> [Written exercise]:
Please update these rows by replacing "Settings" with "Preferences" and leave everything else unchanged. Leave the pictures out of your answer.

> [Material provided]:

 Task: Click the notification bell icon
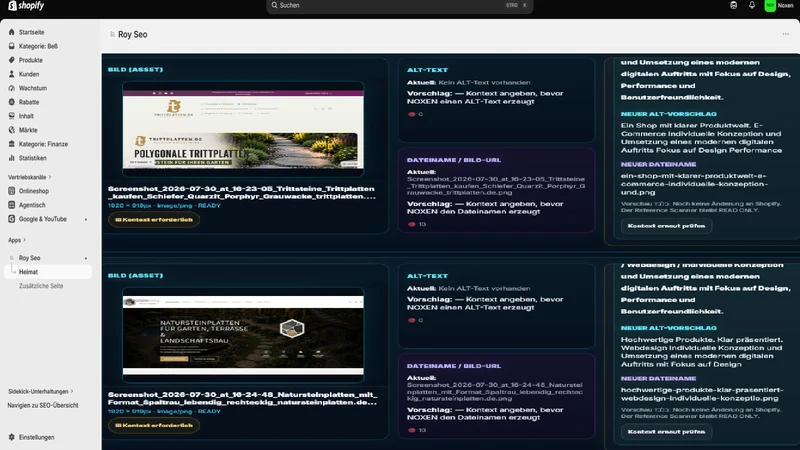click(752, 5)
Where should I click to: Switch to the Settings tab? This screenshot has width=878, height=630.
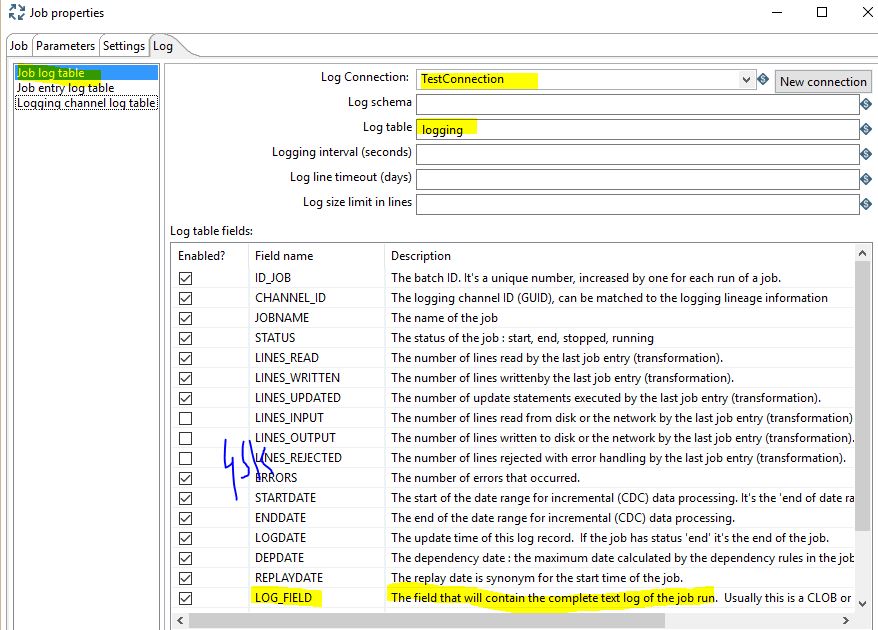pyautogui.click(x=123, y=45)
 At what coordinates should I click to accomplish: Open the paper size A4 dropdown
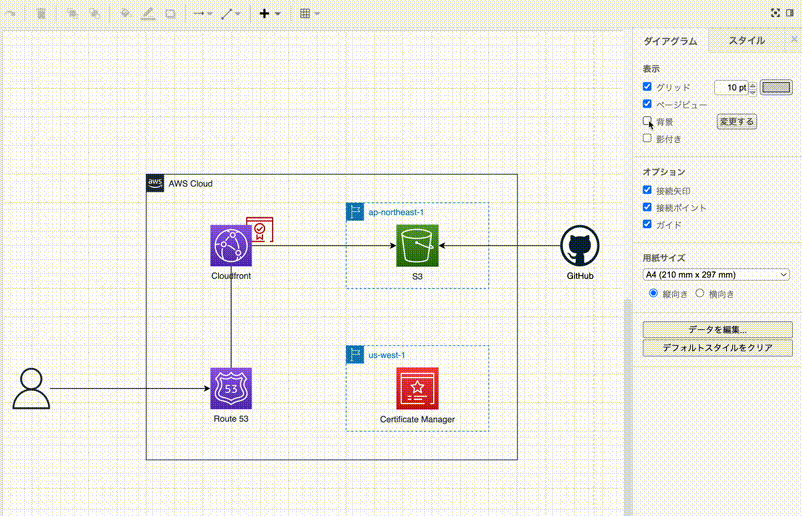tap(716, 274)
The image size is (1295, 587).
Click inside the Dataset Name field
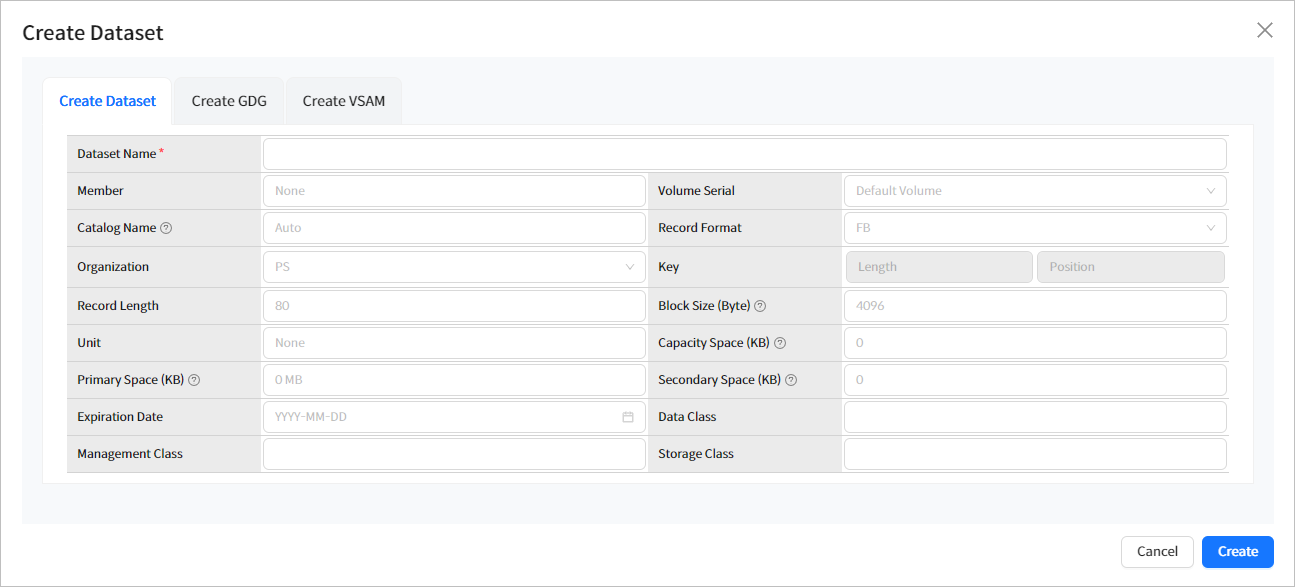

> [Output of the exercise]:
 Task: Click the notification bell icon
click(752, 5)
Where should I click to: Switch to the Preferences tab? This screenshot has width=878, height=630.
pyautogui.click(x=123, y=45)
 At what coordinates should I click to accomplish: Open the paper size A4 dropdown
tap(716, 274)
The image size is (1295, 587).
Click inside the Dataset Name field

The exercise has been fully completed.